MBCT teaches you how to experience anxious symptoms without worrying about them, allowing the body to release all of the leftover adrenaline without making more.
When we change our behavior (worrying), our anxious thoughts will out and slowly go away.
How Can You Stop Worrying?
By minimizing the benefits and maximizing the costs of worrying in your head, so you can choose not to worry about the suggestive thoughts arising.
The MBCT method consists of four steps: recognize, respond, return, and remind.
Step 1. Identify Your Anxious Thoughts
When a suggestive thought about an anxious symptom arises, begin by identifying that thought.
Identifying here means spelling out the exact thought you are having about your anxious symptom.
While this might seem obvious to people who have practiced doing so in therapy or while meditating, for people who have been worrying for most of their lives, it feels like they are worrying about nothing.
Start by asking yourself, “What am I worrying about right now?”
You might be worrying about having a heart attack, or fainting, or going crazy.
Be specific about your anxious thought.
Step 2. Respond to Your Anxious Thoughts
Once you have identified the thought you are worrying about, you can respond to it in a way that helps you decide not to worry.
It’s easier to come to that decision when you can see that the costs outweigh the benefits of worrying and that you don’t really need to worry.
Start by examining your history with anxious symptoms.
Despite having panic attacks in the past, you never had a heart attack, stopped breathing, or went crazy.
Examining your past experiences with panic can help you realize that anxious symptoms are harmless and that you don’t need to worry about them.
It’s also important to consider the costs of worrying.
Worrying about your anxious symptoms has not actually protected you from danger, quite the opposite – it made you even more anxious.
Respond to your anxious thoughts in a helpful way.
You can tell yourself something like, “Whatever.

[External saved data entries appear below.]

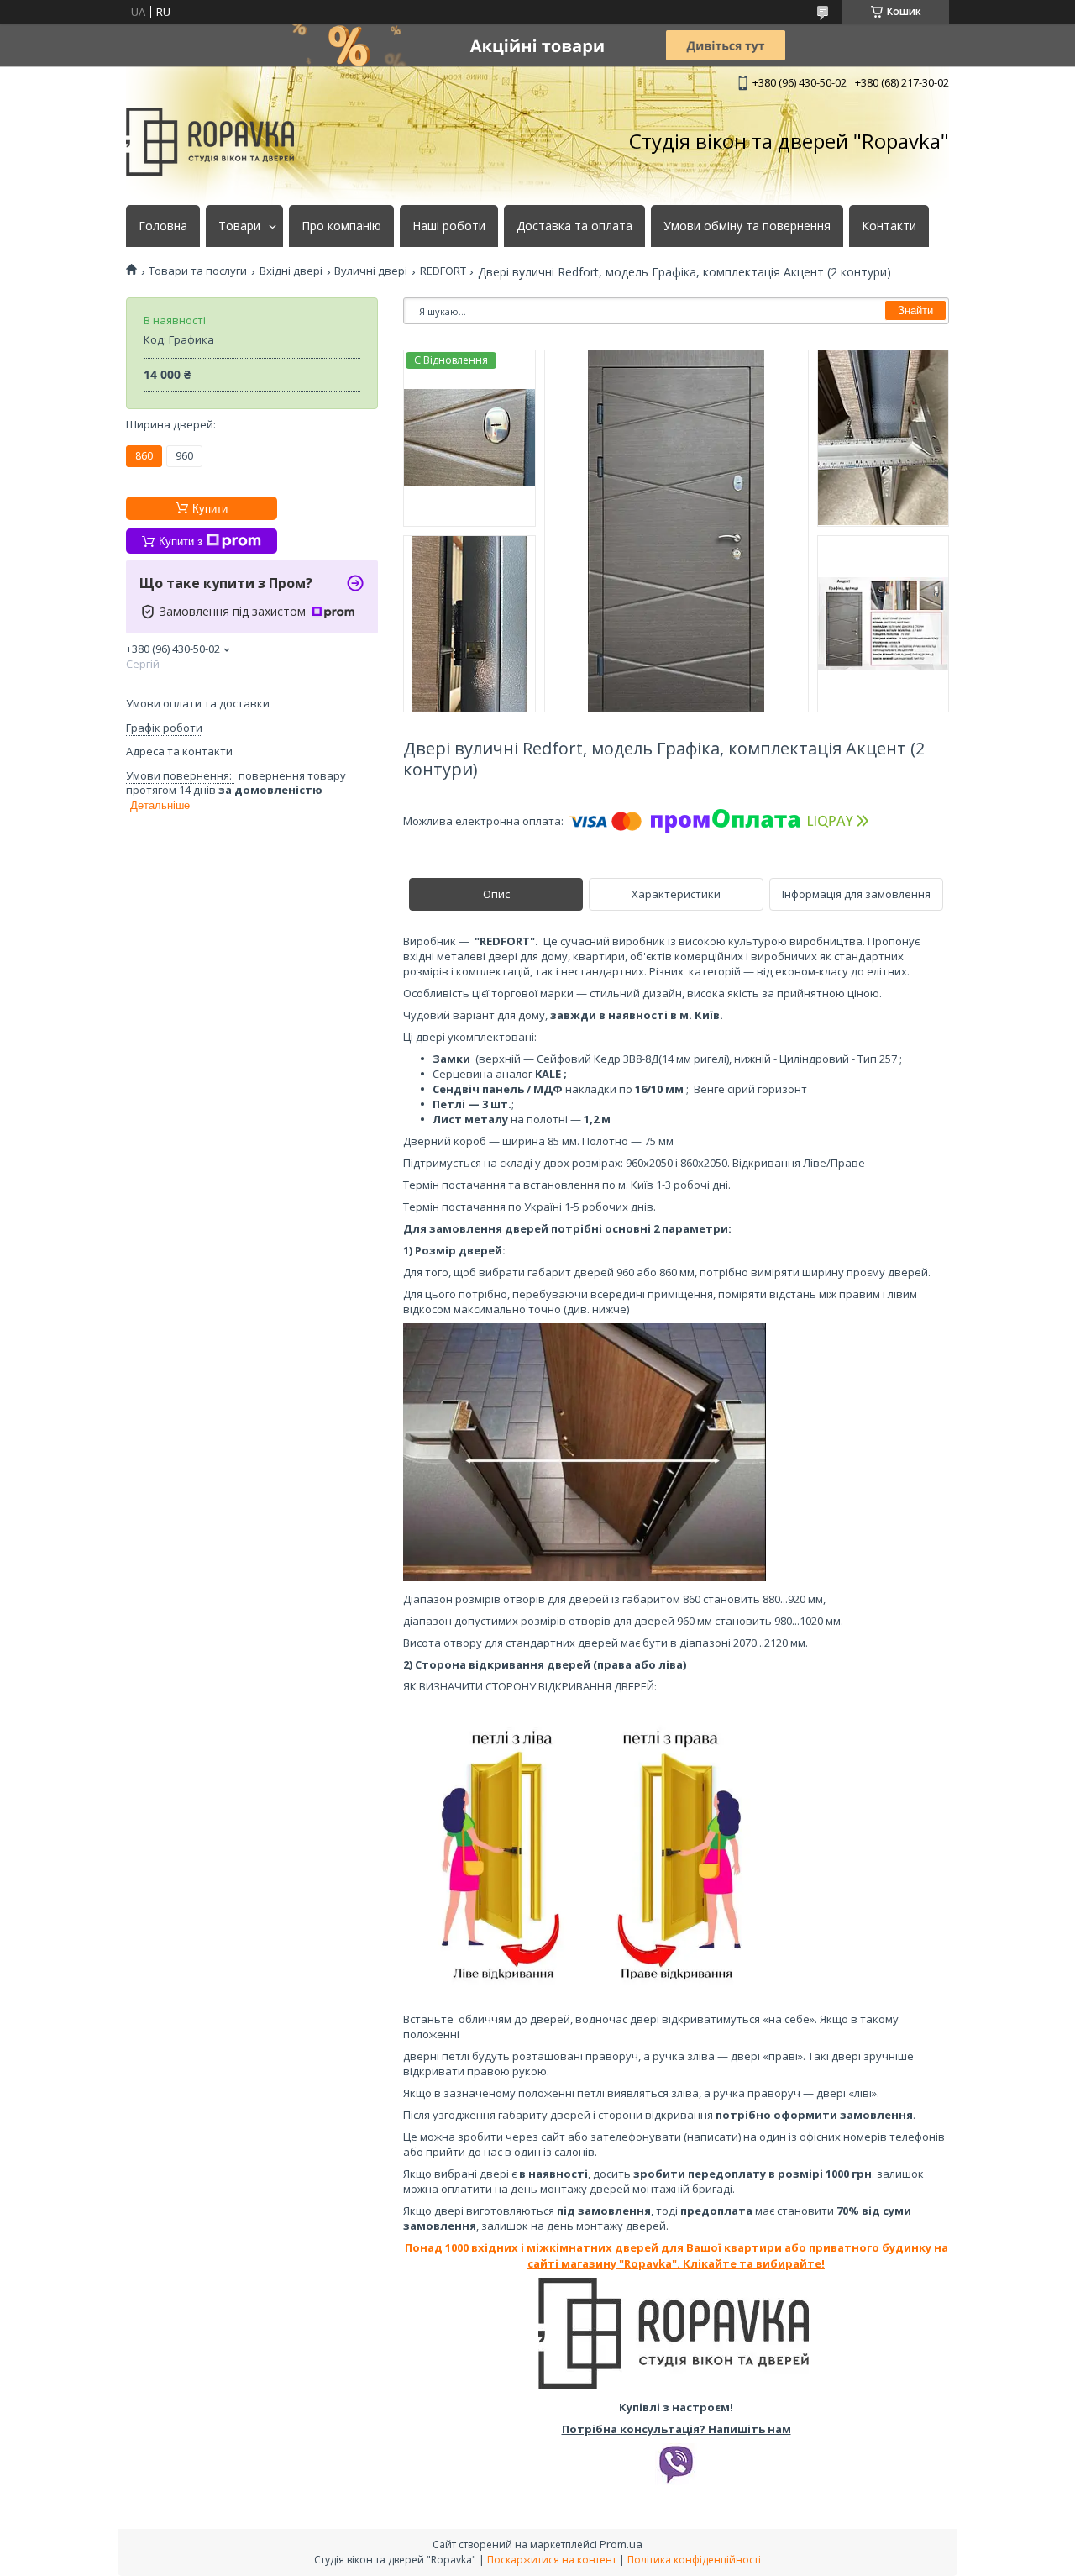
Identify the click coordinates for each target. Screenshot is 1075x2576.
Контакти (889, 226)
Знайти (915, 310)
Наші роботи (448, 226)
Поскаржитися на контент (551, 2559)
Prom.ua (621, 2544)
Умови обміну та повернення (747, 226)
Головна (163, 226)
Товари (239, 226)
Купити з (180, 541)
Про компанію (341, 226)
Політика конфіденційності (694, 2559)
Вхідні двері (291, 271)
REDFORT (443, 271)
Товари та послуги (198, 271)
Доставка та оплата (574, 226)
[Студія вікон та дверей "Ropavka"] (210, 142)
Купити (210, 508)
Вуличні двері (370, 271)
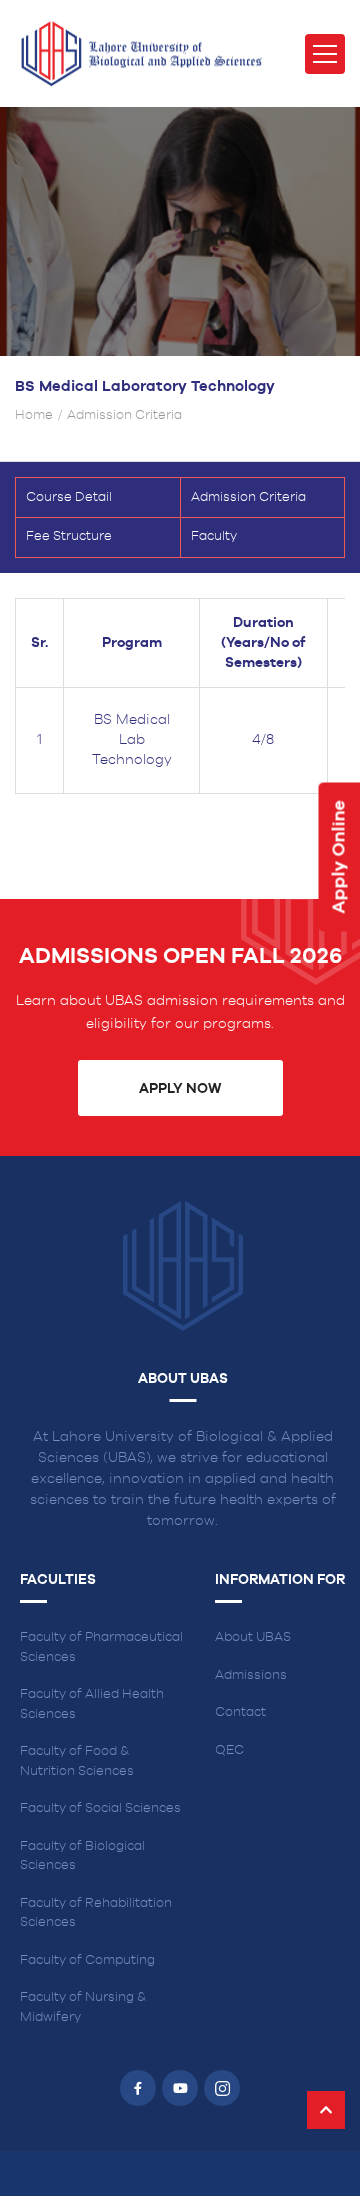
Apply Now (180, 1089)
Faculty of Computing (87, 1960)
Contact (240, 1712)
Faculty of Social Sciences (100, 1808)
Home (34, 415)
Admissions (251, 1675)
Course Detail (69, 497)
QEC (229, 1750)
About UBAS (253, 1637)
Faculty (214, 536)
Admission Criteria (248, 497)
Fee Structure (69, 536)
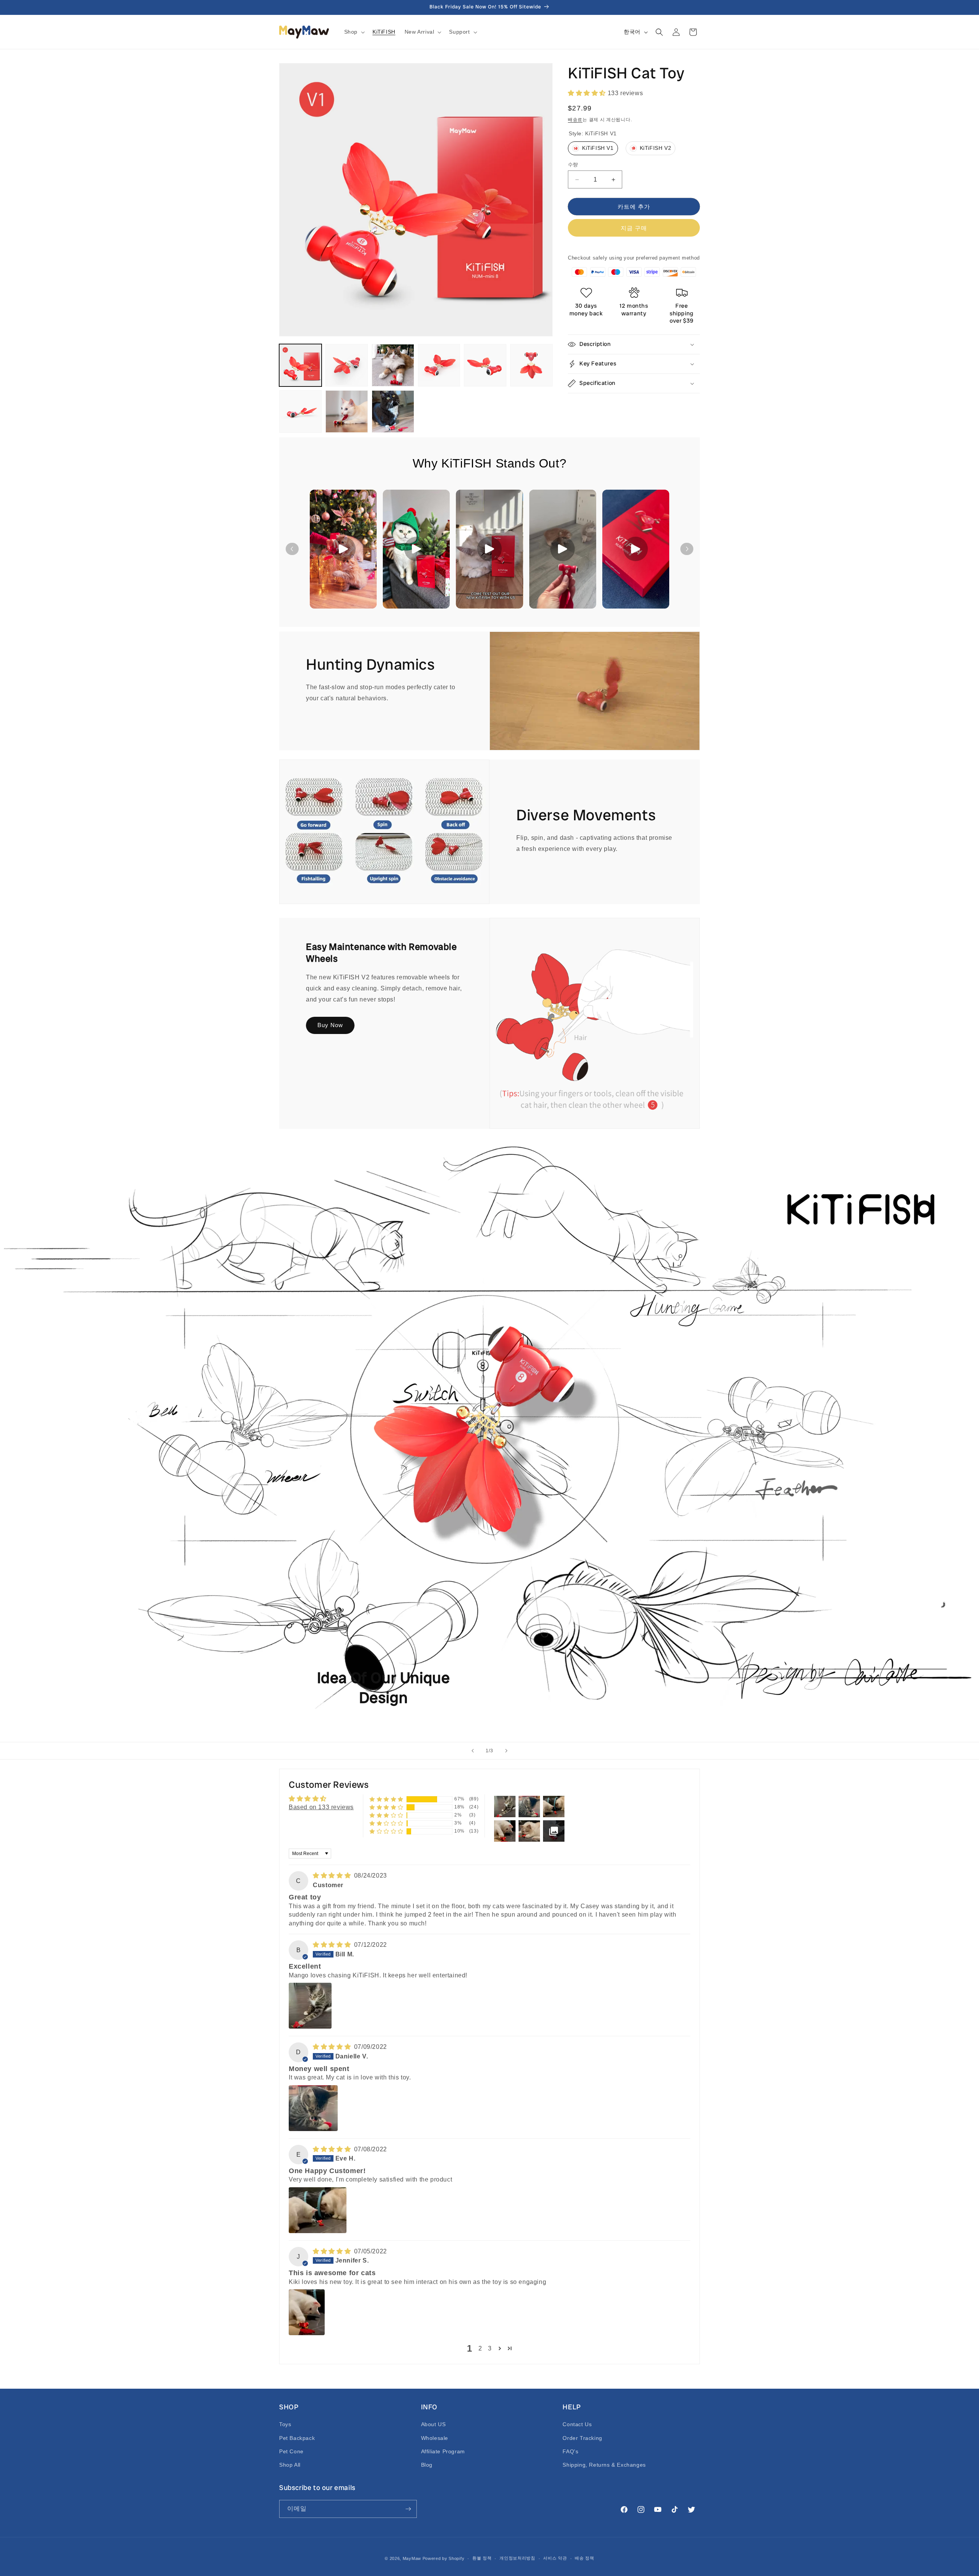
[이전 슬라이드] (472, 1750)
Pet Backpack (297, 2438)
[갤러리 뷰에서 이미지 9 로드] (393, 411)
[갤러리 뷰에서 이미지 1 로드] (300, 365)
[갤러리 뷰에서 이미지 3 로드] (393, 365)
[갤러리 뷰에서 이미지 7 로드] (300, 411)
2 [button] (480, 2348)
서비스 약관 (555, 2558)
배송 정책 (584, 2558)
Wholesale (434, 2438)
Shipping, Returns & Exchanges (604, 2465)
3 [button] (490, 2348)
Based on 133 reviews (321, 1807)
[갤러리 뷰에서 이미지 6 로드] (531, 365)
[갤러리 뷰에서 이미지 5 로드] (485, 365)
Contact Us (577, 2424)
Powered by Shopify (444, 2558)
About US (433, 2424)
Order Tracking (582, 2438)
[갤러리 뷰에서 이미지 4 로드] (439, 365)
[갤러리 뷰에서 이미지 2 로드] (346, 365)
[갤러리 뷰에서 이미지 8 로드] (346, 411)
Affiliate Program (443, 2451)
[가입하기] (408, 2509)
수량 (573, 164)
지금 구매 (634, 228)
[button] (354, 32)
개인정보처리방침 (517, 2558)
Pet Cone (291, 2451)
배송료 (575, 119)
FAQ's (570, 2451)
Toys (285, 2424)
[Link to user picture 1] (310, 2006)
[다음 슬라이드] (506, 1750)
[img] (333, 1875)
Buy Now (330, 1025)
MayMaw (412, 2558)
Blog (427, 2465)
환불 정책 (482, 2558)
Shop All (290, 2465)
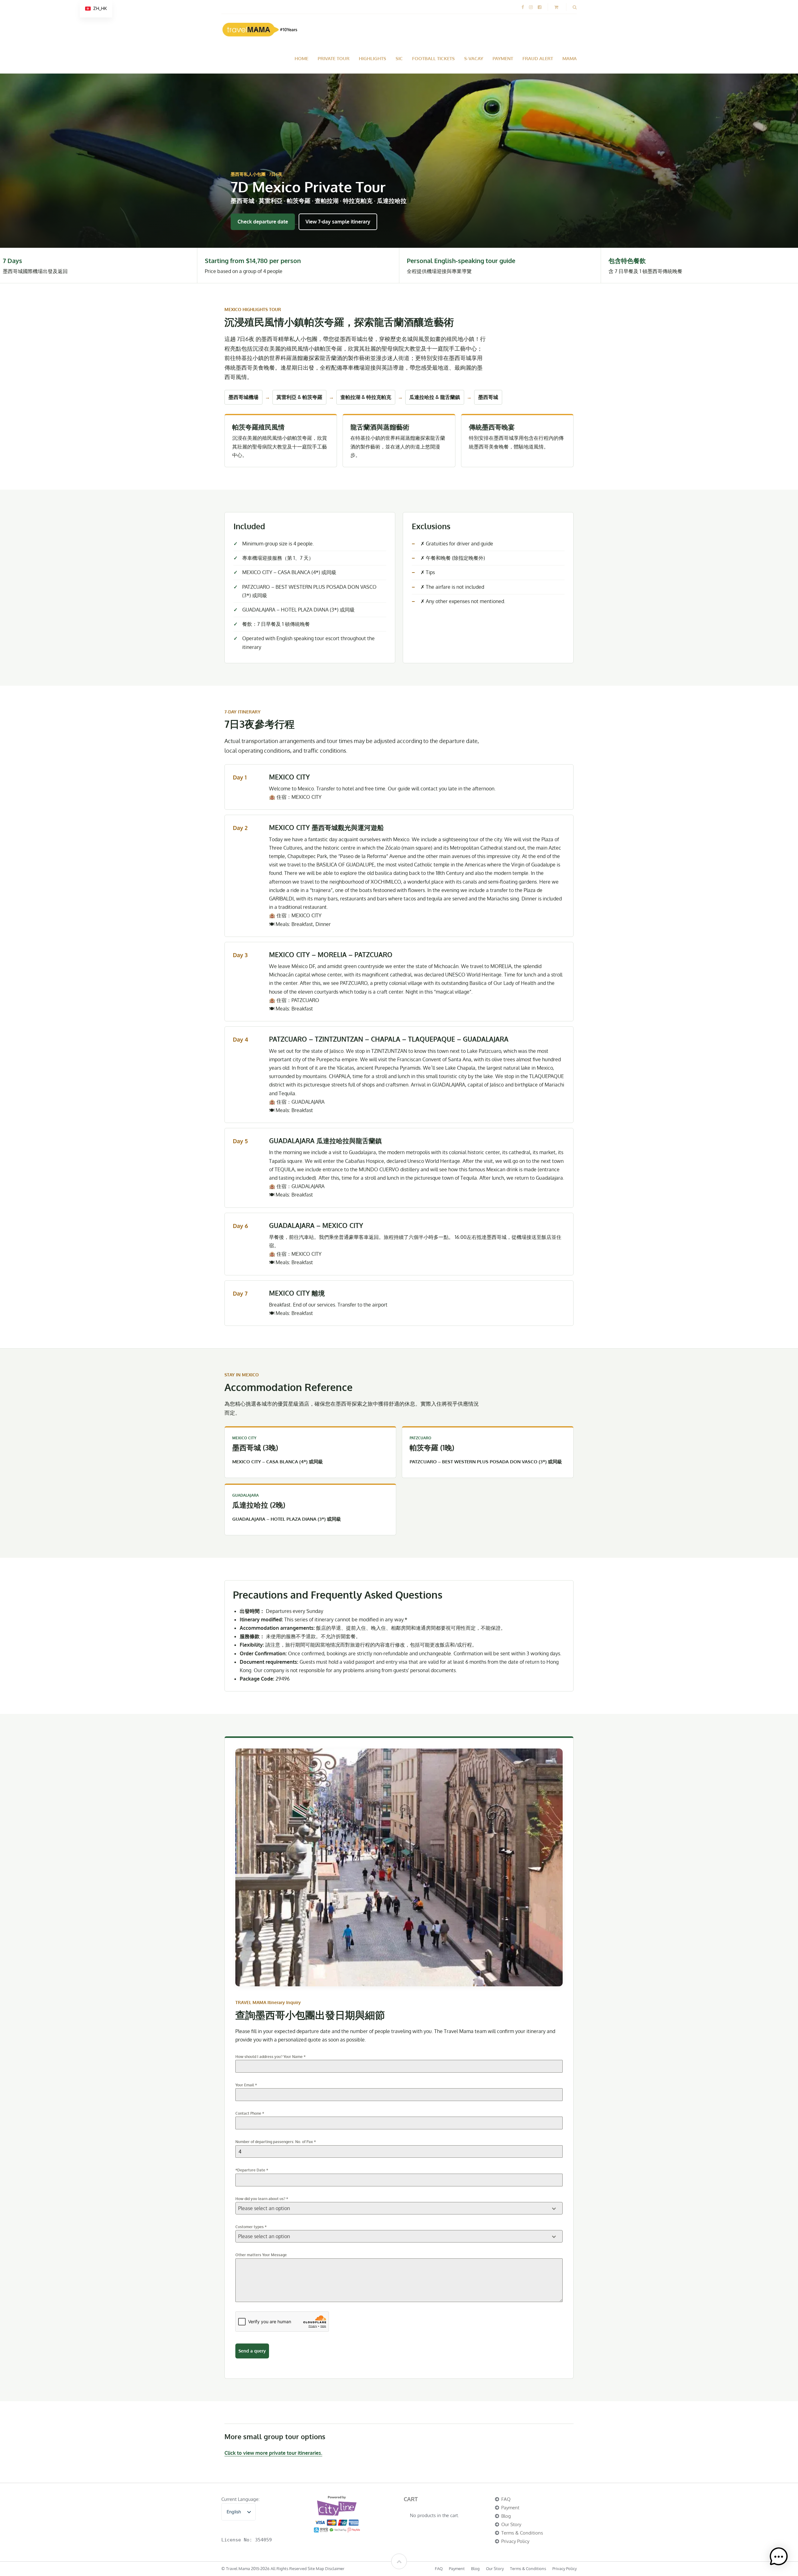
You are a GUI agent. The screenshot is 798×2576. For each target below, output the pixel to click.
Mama (569, 58)
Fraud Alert (537, 58)
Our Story (511, 2524)
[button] (779, 2557)
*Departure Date (251, 2170)
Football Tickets (433, 58)
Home (301, 58)
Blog (506, 2516)
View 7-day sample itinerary (337, 221)
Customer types (251, 2226)
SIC (399, 58)
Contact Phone (249, 2113)
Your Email (246, 2085)
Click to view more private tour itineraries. (273, 2453)
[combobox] (399, 2208)
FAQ (506, 2499)
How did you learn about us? (261, 2198)
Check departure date (263, 221)
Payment (503, 58)
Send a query (252, 2350)
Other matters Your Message (261, 2254)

I know I’ll be fine,” or, “Let it be. I felt this way a hundred times before. I know this will also pass.”
Step 3. Distract Yourself From Self-Checking
Once you have responded to the anxious thought, you need to avoid checking whether the original symptom has gone away.
One way to distract yourself from self-checking is to return your attention to the task at hand, or focus on something that grabs your attention and shuts down the urge to check-in.
If you are having a conversation with someone, recall the last thing they said.
If we are not in the middle of anything, choose an engaging activity, such as solving a problem, writing, or playing an instrument.
Step 4. Remind Yourself Why You Do Not Need to Worry
When you bring your attention back to the present moment, your anxious symptoms will begin to fade away.
However, some small suggestive thoughts might arise. The final step here is to answer small thoughts without having to repeat the first three steps.
Say to yourself something like, “Whatever. I don’t care,” and go back to the task at hand.
Behavioral Therapy (CBT)
Worrying is not always unhelpful. Worrying about life choices and decisions can be helpful and lead us to act productively.
CBT can help you identify what worrying is helpful and what is unhelpful.
How to differentiate between healthy and unhealthy worrying?
Healthy worrying is when you spend no more than a few minutes considering an issue and that consideration leads to taking meaningful action. For example, briefly worrying about money can lead you to start saving and budgeting.
But when we constantly worry about the same issue without taking action or solving a problem, worrying becomes unhealthy.
1. Identify Anxious Thoughts
Just like MBCT, we begin by identifying what we are worrying about.
Ask yourself “What am I worrying about?” and be specific.
2. Identify The Valuation Behind The Anxious Thought
Once you identified the anxious thought, ask yourself, “Why am I worrying about this?”
3. Examine The Logic In Your Valuation
In this step, you’re looking for cognitive distortions.
Cognition is a fancy word for thought – the way we interpret everything happening around us.
Sometimes our thoughts become distorted. We might think in ways that are illogical that don’t reflect reality.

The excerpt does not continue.